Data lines
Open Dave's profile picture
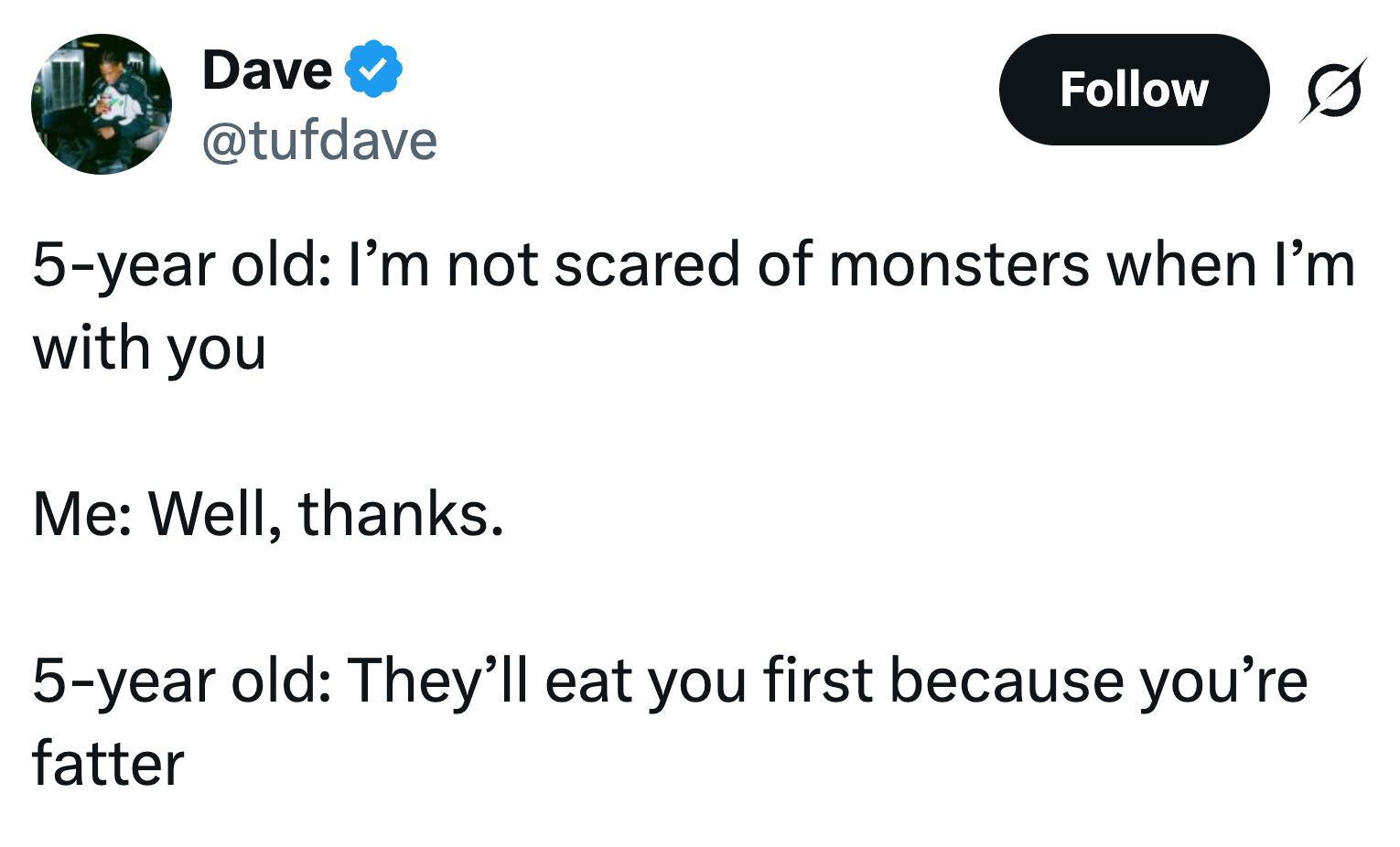This screenshot has height=847, width=1400. [x=102, y=104]
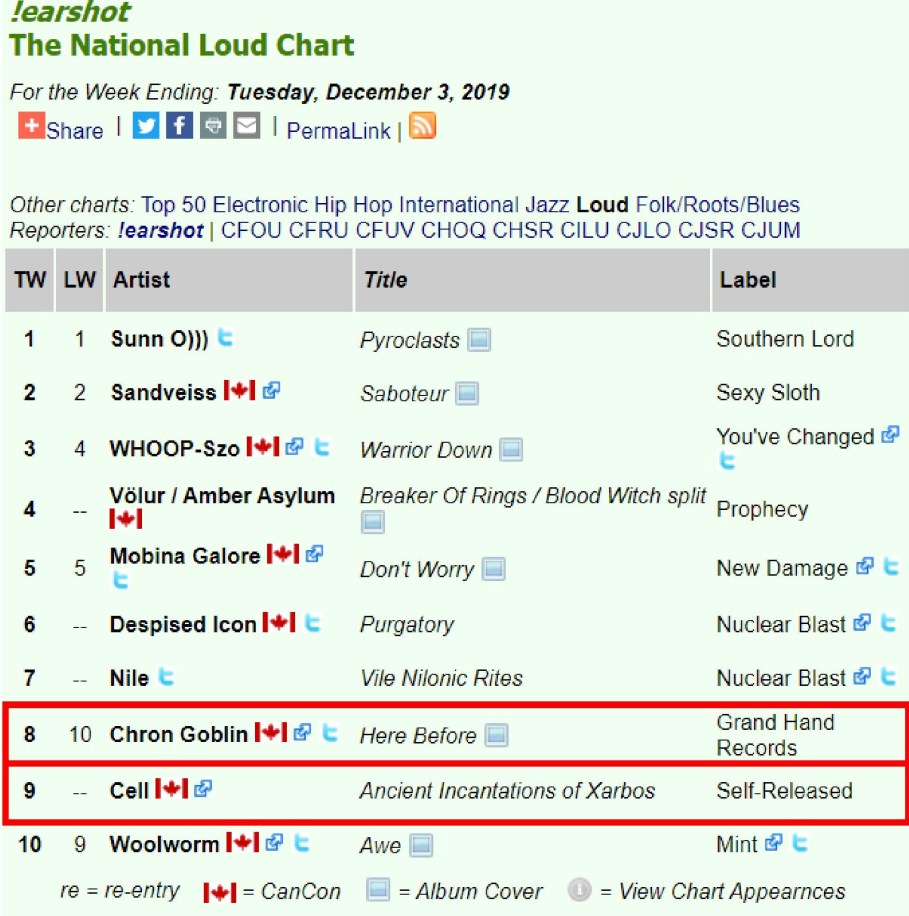Click the Twitter share icon
This screenshot has height=916, width=909.
(x=146, y=126)
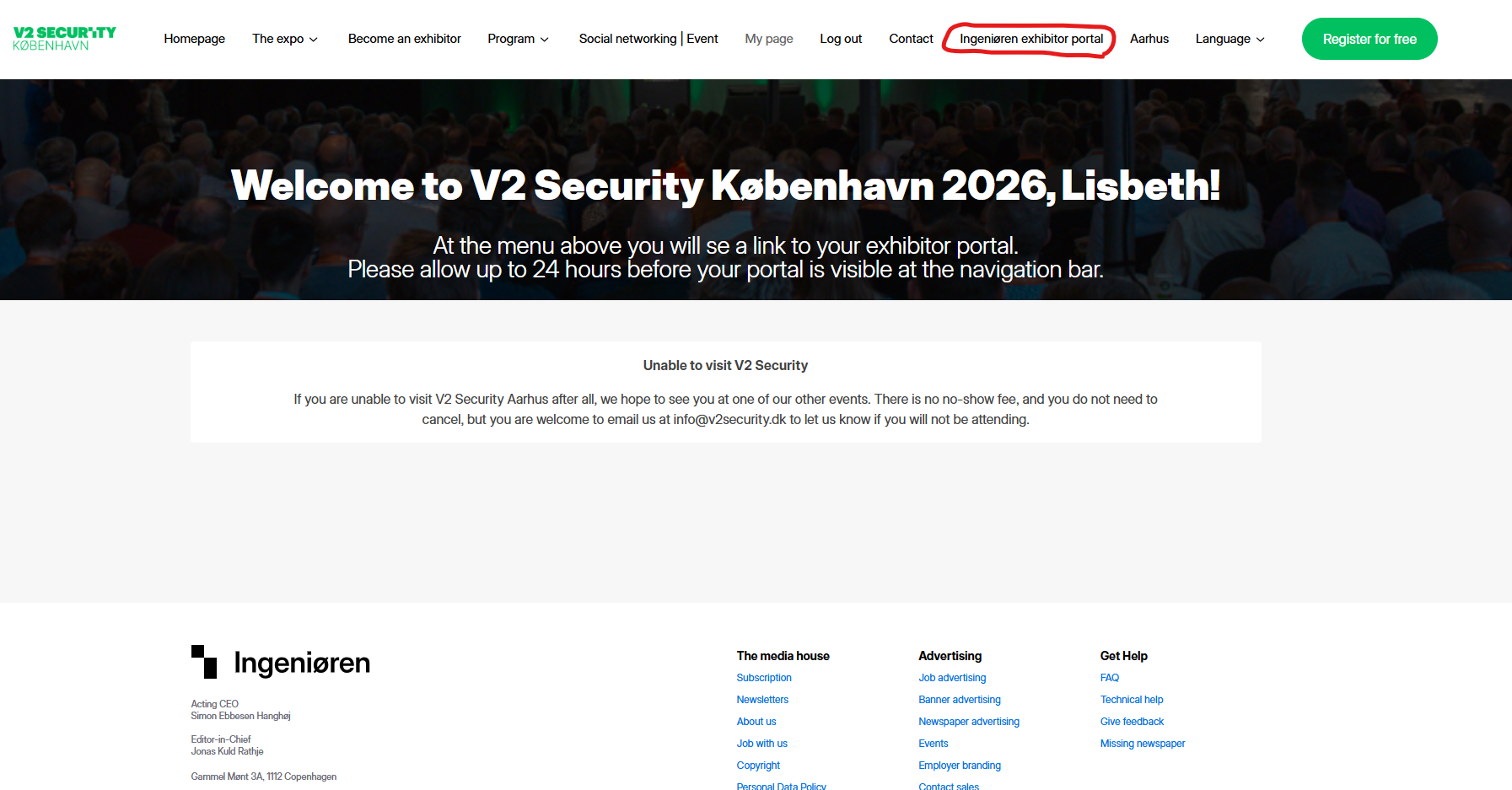1512x790 pixels.
Task: Click the Job advertising link
Action: [951, 678]

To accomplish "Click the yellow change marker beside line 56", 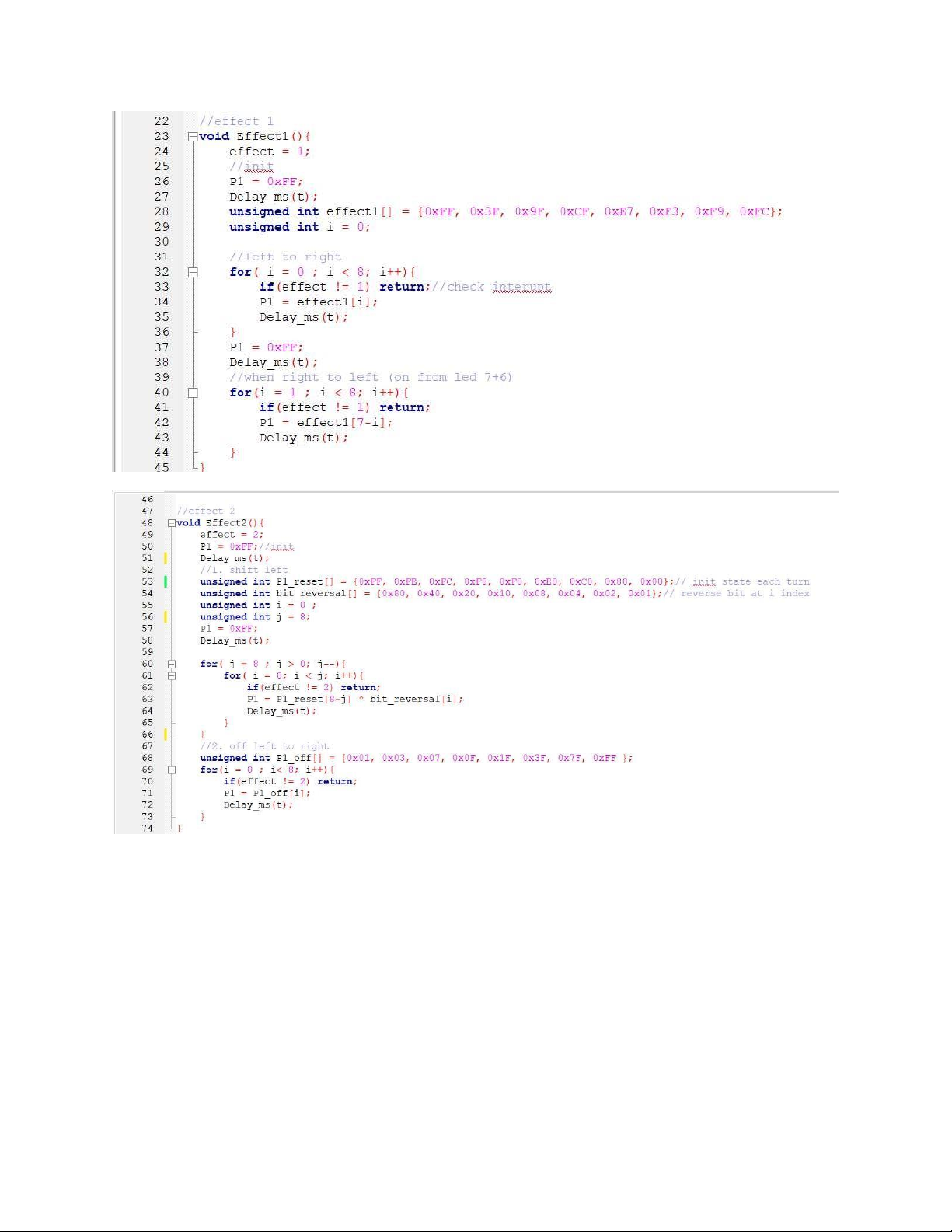I will (166, 616).
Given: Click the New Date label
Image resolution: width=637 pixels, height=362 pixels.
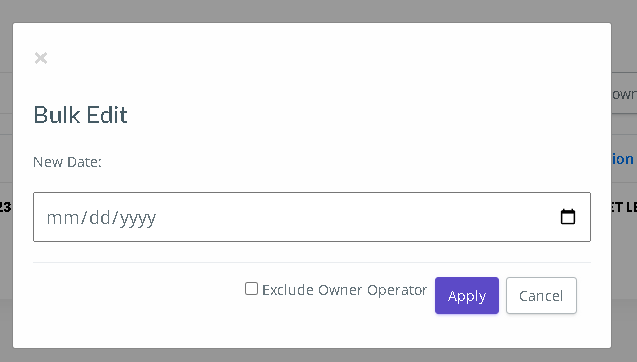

▶ **PROBLEM REQUIREMENTS**
Please quote everything from the line containing "Given: Click the New Date label" down to the end of the records, leaving the pictures out of your answer.

▶ **THE ANSWER**
Given: Click the New Date label
Image resolution: width=637 pixels, height=362 pixels.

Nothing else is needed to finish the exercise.